Dar tempo para perdoar. O sentimento de culpa e a necessidade de perdão acompanham muitas de nossas experiências, especialmente as inacabadas. Quando relembramos nossa vida e relacionamento com a pessoa que se foi, sempre descobriremos falhas. Precisamos aceitar nossas imperfeições e encontrar paz dentro de nós. Do mesmo modo que nosso amor não era perfeito e incluía fraquezas e forças, também o dele não era. Por isso, não procuremos idealizar o outro só porque se foi. Ele não se tornou santo porque morreu. É saudável recordá-lo como era.
Dar tempo para se sentir bem consigo mesmo. Quem perdeu alguém muito próximo não está condenado à infelicidade. Nós não nascemos felizes ou infelizes. Aprendemos a ser felizes pelo modo com que nos ajustamos aos desafios e pelas oportunidades que a vida nos oferece e sabemos aproveitar. Precisamos ser pacientes conosco mesmos e dar-nos tempo para aprender e para errar… Sempre surgirão oportunidades que ajudam o enlutado a investir suas energias e esforços em atividades novas, que lhe dão o sentido de dignidade e valor pessoal.

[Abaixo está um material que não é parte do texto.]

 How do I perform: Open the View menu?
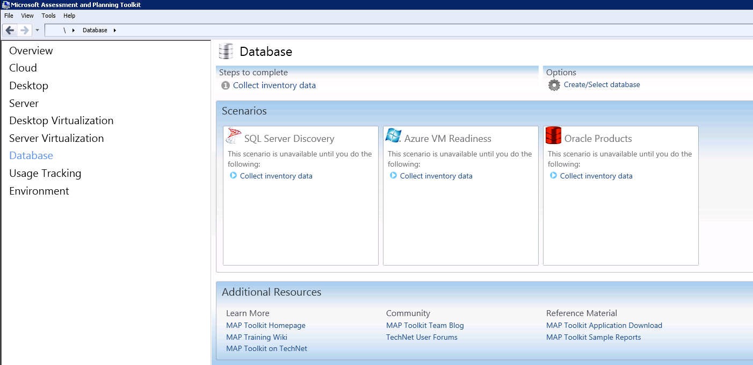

Dar tempo para rir. E por que não? Na vida existem tantas razões para rir como para chorar. No sofrimento, chegará a hora em que nossas lágrimas virão com menos freqüência e intensidade. Aprenderemos a recordar sem chorar. O riso, por outro lado, ajuda-nos a sobreviver. Podemos sorrir de nossas lembranças, erros, ações e pensamentos… Há muita comédia em nossas tragédias. Sem riso e humor, a vida tornar-se-ia uma triste jornada. O riso liberta-nos da tensão e ajuda a conservar as energias.

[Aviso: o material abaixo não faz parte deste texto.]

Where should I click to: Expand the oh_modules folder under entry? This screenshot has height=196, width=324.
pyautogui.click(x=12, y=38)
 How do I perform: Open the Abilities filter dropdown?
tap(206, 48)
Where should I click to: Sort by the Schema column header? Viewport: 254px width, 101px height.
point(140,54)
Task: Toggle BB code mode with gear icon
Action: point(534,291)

Dar tempo para amar. Uma pessoa liberta-se do sofrimento quando se sente querida e necessária. Ser capaz de ajudar alguém dá sentido a nossa vida, nos faz sentir bem e auxilia a compreender que nossa experiência pode ser colocada a serviço dos outros.
Enfim, o caminho para amenizar o sofrimento é dar tempo ao tempo, para descobrirmos formas e modos de orientar nossa vida no sentido de algo com significado. No sofrimento, ninguém pode tirar nossa dor, como num passe de mágica, porque ninguém pode roubar nosso amor. O chamado da vida é aprender a amar de novo.
E como nos traz Maria Helena Pereira Franco: "O luto pela perda de uma pessoa amada é a experiência mais universal e, ao mesmo tempo, mais desorganizadora e assustadora que vive o ser humano. O sentido dado à vida é repensado, as relações são refeitas a partir de uma avaliação de seu significado, a identidade pessoal se transforma. Nada mais é como costumava ser. E ainda assim há vida no luto, há esperança de transformação, de recomeço. Porque há um tempo de chegar e um tempo de partir, a vida e feita de pequenos e grandes lutos e o ser humano se dá conta de sua condição de ser mortal, porque é humano".